Malware mishap makes for massive breach
Social Security numbers, medical data of 90K patients compromised
Some 90,000 University of Washington Medicine patients got a surprise this Thanksgiving, and it wasn't a very good one.
This holiday surprise came in the form of patient notification letters divulging the details of a data breach which compromised their protected health information after an UW Medicine employee opened an email attachment containing malware.
The malware took control of the computer, which had patients' data stored on it.
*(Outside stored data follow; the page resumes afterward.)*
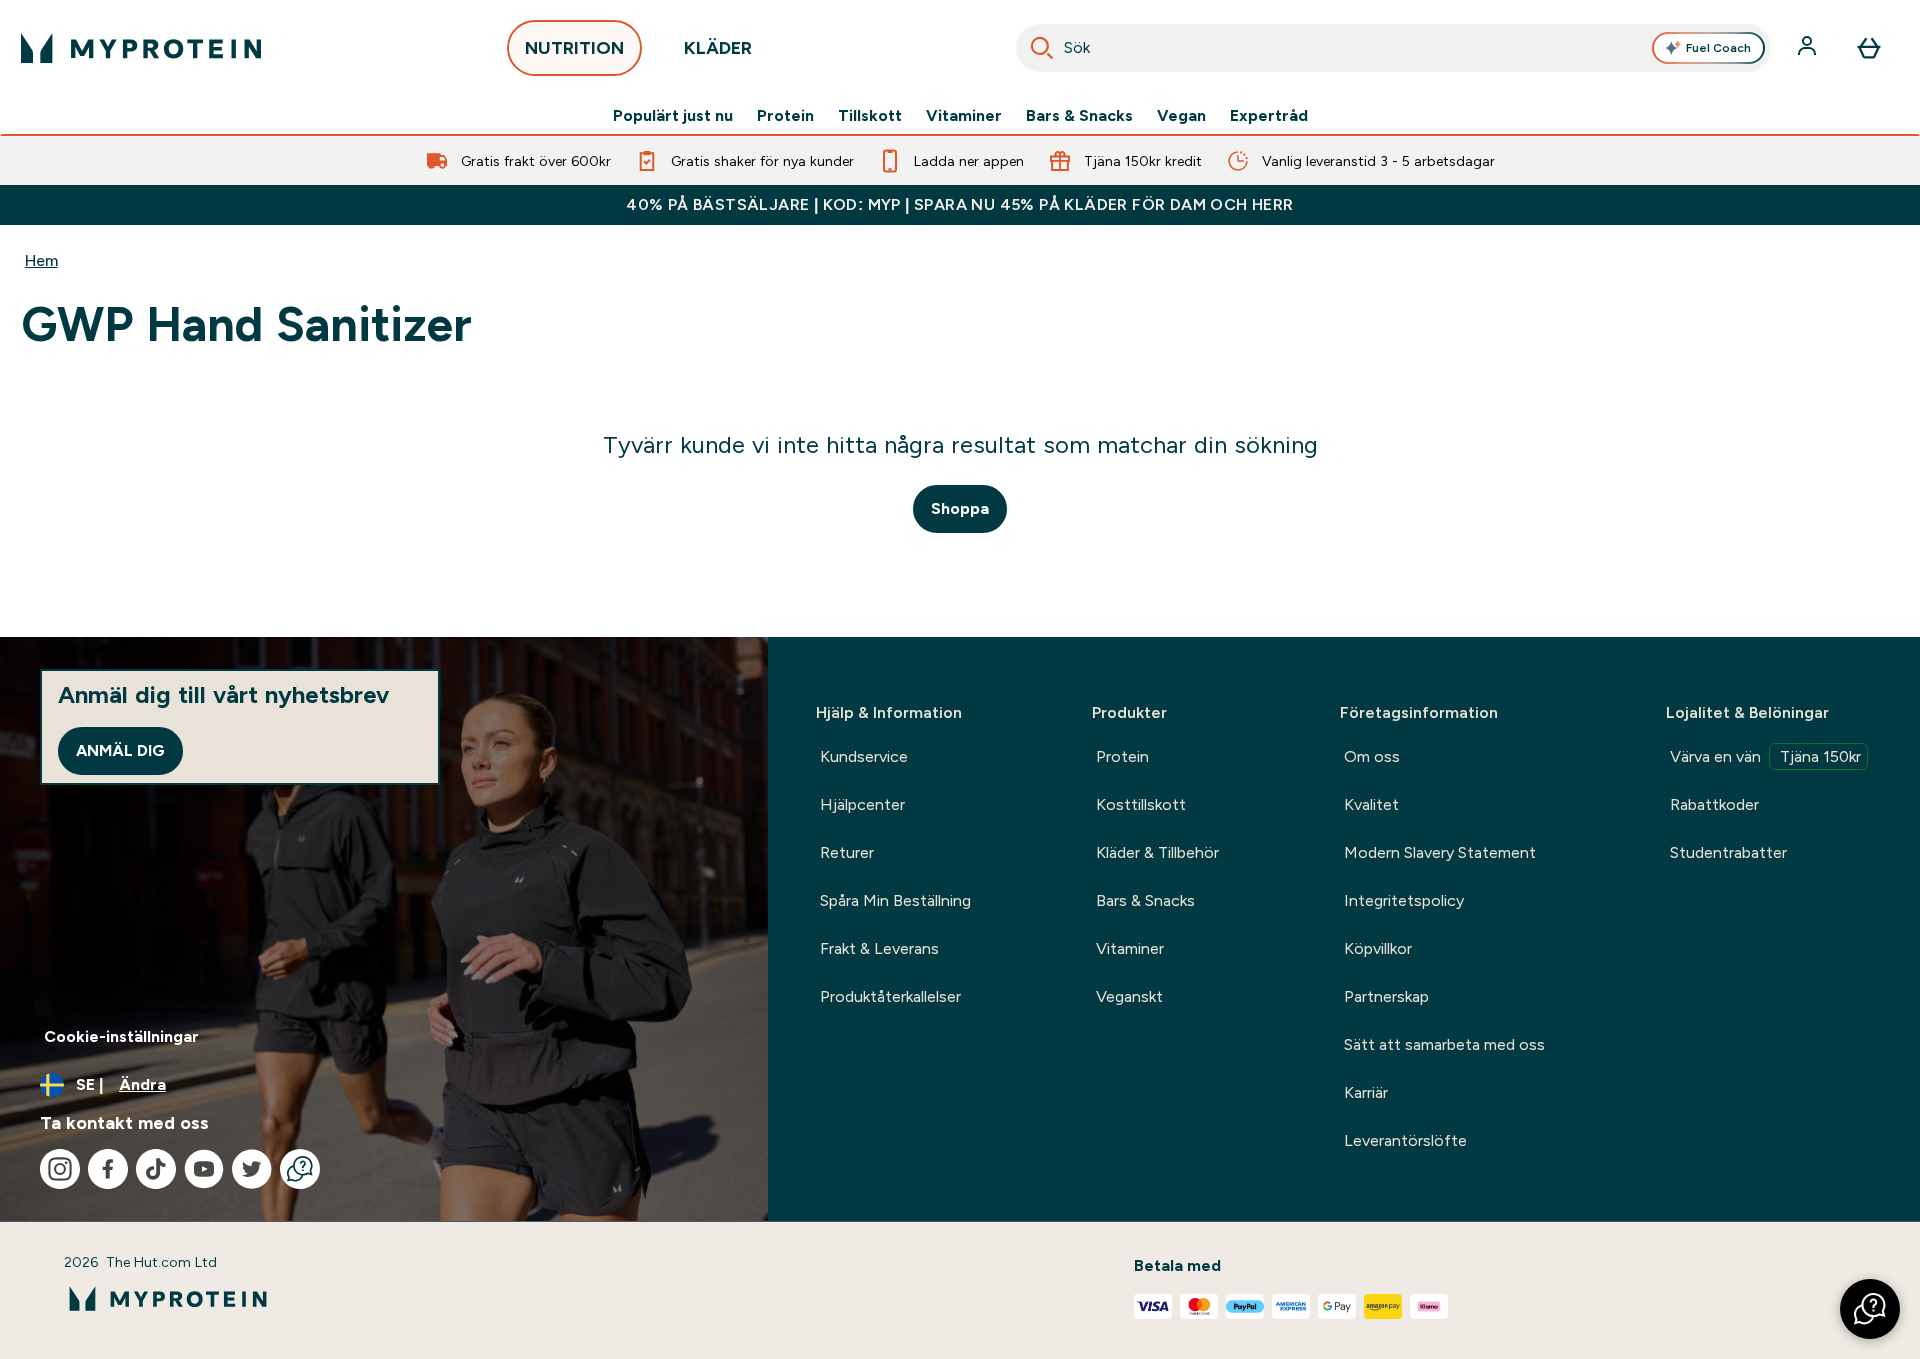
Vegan (1181, 116)
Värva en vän (1765, 756)
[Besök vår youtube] (204, 1169)
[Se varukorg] (1869, 48)
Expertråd (1269, 116)
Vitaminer (964, 116)
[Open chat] (300, 1169)
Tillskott (870, 116)
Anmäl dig (120, 750)
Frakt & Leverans (879, 948)
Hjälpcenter (862, 804)
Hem (41, 260)
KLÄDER (718, 48)
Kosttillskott (1141, 804)
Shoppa (960, 508)
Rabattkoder (1714, 804)
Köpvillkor (1378, 948)
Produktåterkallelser (890, 996)
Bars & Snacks (1079, 116)
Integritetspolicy (1404, 900)
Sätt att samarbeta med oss (1444, 1044)
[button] (1870, 1309)
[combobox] (1394, 48)
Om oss (1372, 756)
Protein (785, 116)
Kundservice (864, 756)
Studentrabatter (1728, 852)
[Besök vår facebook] (108, 1169)
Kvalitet (1371, 804)
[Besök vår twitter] (252, 1169)
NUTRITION (574, 48)
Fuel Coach (1718, 48)
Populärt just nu (673, 116)
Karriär (1366, 1092)
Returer (847, 852)
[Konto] (1809, 48)
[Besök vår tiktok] (156, 1169)
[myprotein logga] (141, 48)
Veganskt (1129, 996)
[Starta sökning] (1042, 48)
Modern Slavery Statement (1440, 852)
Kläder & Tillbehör (1157, 852)
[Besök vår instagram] (60, 1169)
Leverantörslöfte (1405, 1140)
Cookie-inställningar (121, 1036)
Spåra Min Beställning (895, 900)
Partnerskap (1386, 996)
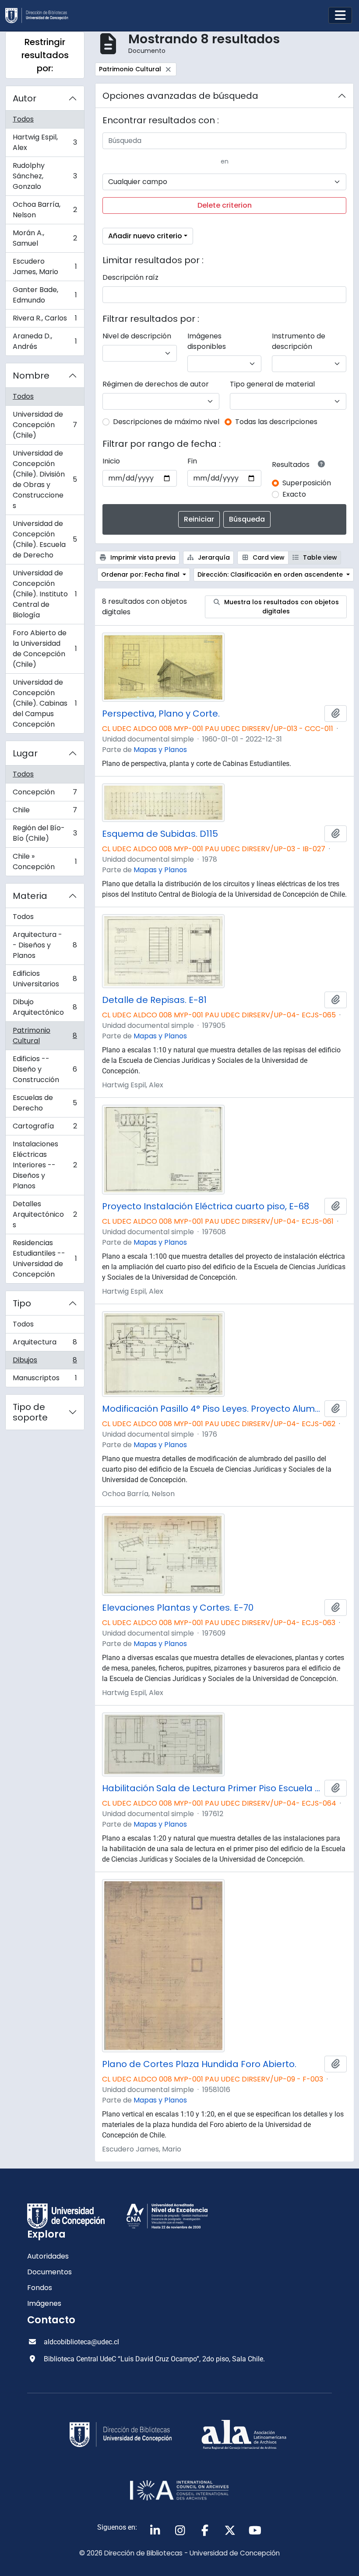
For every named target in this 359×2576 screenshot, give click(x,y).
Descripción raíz (130, 277)
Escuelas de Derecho (44, 1103)
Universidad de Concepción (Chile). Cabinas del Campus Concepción (44, 703)
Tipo (22, 1303)
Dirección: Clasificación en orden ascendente (271, 574)
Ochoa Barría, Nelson (44, 209)
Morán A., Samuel (44, 238)
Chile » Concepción (44, 861)
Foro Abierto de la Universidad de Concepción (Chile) (44, 648)
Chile (44, 812)
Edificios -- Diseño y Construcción (44, 1069)
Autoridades (48, 2256)
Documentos (49, 2272)
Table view (319, 557)
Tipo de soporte (30, 1412)
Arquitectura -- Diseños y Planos (44, 945)
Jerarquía (213, 557)
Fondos (39, 2288)
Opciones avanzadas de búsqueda (180, 96)
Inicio (111, 461)
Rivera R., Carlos (44, 320)
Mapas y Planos (160, 750)
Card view (268, 557)
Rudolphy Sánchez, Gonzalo (44, 175)
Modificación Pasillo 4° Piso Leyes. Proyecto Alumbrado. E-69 (211, 1408)
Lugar (25, 753)
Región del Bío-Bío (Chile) (44, 833)
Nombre (31, 375)
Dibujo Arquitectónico (44, 1007)
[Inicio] (40, 15)
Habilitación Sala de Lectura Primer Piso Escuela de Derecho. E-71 (211, 1788)
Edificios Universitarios (44, 978)
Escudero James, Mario (44, 266)
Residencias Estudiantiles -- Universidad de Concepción (44, 1258)
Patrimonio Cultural (44, 1035)
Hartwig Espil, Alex (44, 142)
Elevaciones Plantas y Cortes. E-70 (177, 1607)
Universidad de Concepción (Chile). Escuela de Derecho (44, 539)
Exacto (294, 494)
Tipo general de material (272, 384)
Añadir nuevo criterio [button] (145, 236)
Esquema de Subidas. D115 (160, 833)
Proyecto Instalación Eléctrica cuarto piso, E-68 (205, 1206)
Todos (23, 119)
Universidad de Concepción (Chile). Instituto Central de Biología (44, 594)
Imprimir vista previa (142, 557)
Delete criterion (224, 205)
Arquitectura (44, 1344)
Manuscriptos (44, 1380)
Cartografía (44, 1128)
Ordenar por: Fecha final (141, 574)
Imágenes (44, 2303)
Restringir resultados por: (45, 55)
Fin (192, 461)
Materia (30, 896)
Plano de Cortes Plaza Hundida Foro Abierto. (199, 2064)
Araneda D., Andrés (44, 341)
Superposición (306, 483)
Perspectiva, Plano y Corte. (161, 713)
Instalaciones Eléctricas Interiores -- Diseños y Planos (44, 1165)
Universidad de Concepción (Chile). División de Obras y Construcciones (44, 479)
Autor (24, 98)
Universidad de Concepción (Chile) (44, 424)
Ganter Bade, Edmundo (44, 295)
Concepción (44, 794)
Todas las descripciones (276, 422)
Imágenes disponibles (206, 341)
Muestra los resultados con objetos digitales (280, 607)
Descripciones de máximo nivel (166, 422)
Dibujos (44, 1362)
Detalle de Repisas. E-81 (154, 1000)
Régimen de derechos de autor (155, 384)
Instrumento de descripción (298, 341)
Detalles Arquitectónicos (44, 1214)
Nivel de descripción (136, 336)
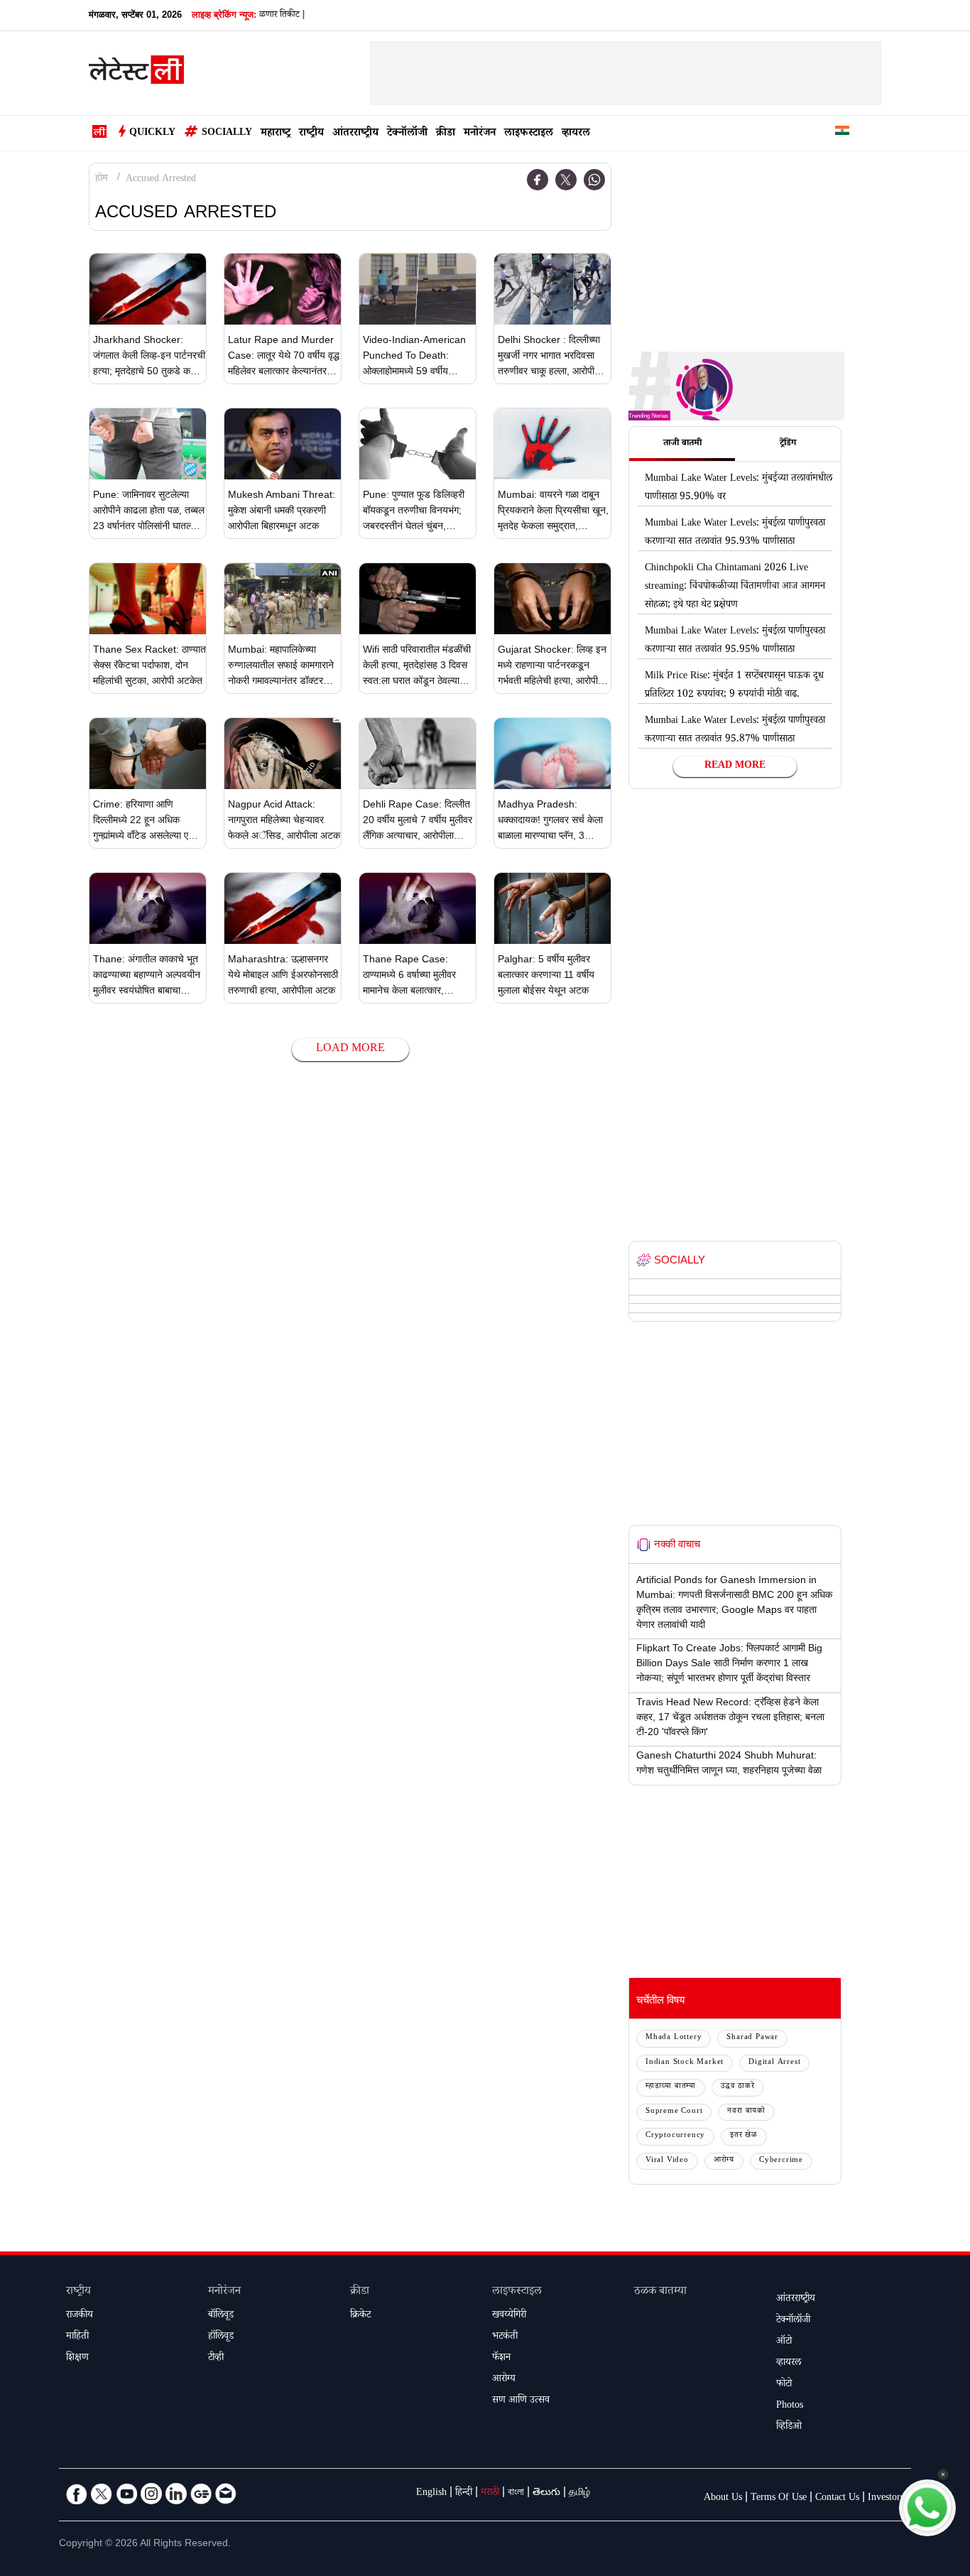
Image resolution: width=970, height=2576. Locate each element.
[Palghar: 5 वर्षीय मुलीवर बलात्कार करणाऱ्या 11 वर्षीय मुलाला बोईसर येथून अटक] (552, 908)
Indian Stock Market (684, 2063)
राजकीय (79, 2316)
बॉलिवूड (221, 2316)
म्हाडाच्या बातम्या (670, 2087)
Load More (350, 1049)
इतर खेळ (744, 2136)
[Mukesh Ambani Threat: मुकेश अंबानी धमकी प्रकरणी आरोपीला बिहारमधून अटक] (282, 443)
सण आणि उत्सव (521, 2401)
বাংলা (516, 2493)
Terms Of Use (779, 2498)
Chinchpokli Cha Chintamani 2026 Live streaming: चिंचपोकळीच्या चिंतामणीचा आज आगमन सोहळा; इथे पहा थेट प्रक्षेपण (735, 587)
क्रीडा (445, 134)
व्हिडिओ (789, 2427)
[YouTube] (126, 2493)
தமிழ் (579, 2493)
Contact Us (837, 2498)
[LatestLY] (136, 74)
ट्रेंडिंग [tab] (788, 444)
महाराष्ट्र (275, 134)
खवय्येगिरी (509, 2316)
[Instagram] (151, 2493)
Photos (789, 2406)
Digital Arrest (774, 2063)
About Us (723, 2498)
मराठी (490, 2493)
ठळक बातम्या (660, 2292)
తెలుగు (546, 2493)
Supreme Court (673, 2112)
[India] (842, 133)
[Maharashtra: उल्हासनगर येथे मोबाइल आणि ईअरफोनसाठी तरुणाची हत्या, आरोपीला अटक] (282, 908)
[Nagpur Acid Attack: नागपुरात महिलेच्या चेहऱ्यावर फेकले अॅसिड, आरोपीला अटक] (282, 753)
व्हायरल (576, 134)
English (431, 2493)
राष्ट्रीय (311, 134)
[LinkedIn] (176, 2493)
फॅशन (501, 2358)
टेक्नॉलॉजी (407, 134)
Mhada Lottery (673, 2038)
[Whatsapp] (594, 179)
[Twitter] (566, 179)
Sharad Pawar (752, 2038)
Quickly (152, 133)
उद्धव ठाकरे (738, 2087)
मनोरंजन (480, 134)
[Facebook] (537, 179)
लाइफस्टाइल (528, 134)
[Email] (225, 2493)
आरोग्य (724, 2161)
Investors (886, 2498)
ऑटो (784, 2342)
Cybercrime (781, 2161)
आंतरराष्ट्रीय (355, 134)
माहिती (77, 2337)
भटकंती (505, 2337)
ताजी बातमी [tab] (682, 444)
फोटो (784, 2385)
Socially (227, 133)
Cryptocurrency (675, 2136)
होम (101, 180)
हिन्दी (463, 2493)
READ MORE (734, 766)
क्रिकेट (360, 2316)
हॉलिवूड (221, 2337)
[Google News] (201, 2493)
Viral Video (667, 2161)
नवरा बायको (746, 2112)
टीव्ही (216, 2358)
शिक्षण (77, 2358)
Patient information may have included Social Security numbers or Medicare numbers, names, medical record numbers, dates of birth, dates of service, charge amounts for services received, addresses and phone numbers.
[See also: Ready or not: HIPAA gets tougher today.]
The HIPAA breach, which occurred back in October, affected patients specifically at UW Medicine's Harborview Medical Center and Washington Medical Center.
"UW Medicine is committed to providing quality care and protecting patients’ personal information, and sincerely apologizes for the inconvenience and concern this may be for affected patients," read a UW Medicine statement announcing the security breach.
Since 2009, when the HIPAA privacy and security rules went into effect requiring HIPAA-covered entities notify HHS for breaches involving more than 500 individuals, some 27 million individuals have had their protected health information compromised.
[See also: Fourth big HIPAA breach for OHSU.]
This is the fourth biggest HIPAA security breach this year, according to data from the Department of Health and Human Services.
Just in August, Advocate Health System announced the second biggest HIPAA breach ever reported to HHS, compromising the protected health information of more than 4 million patients after unencrypted company laptops were stolen.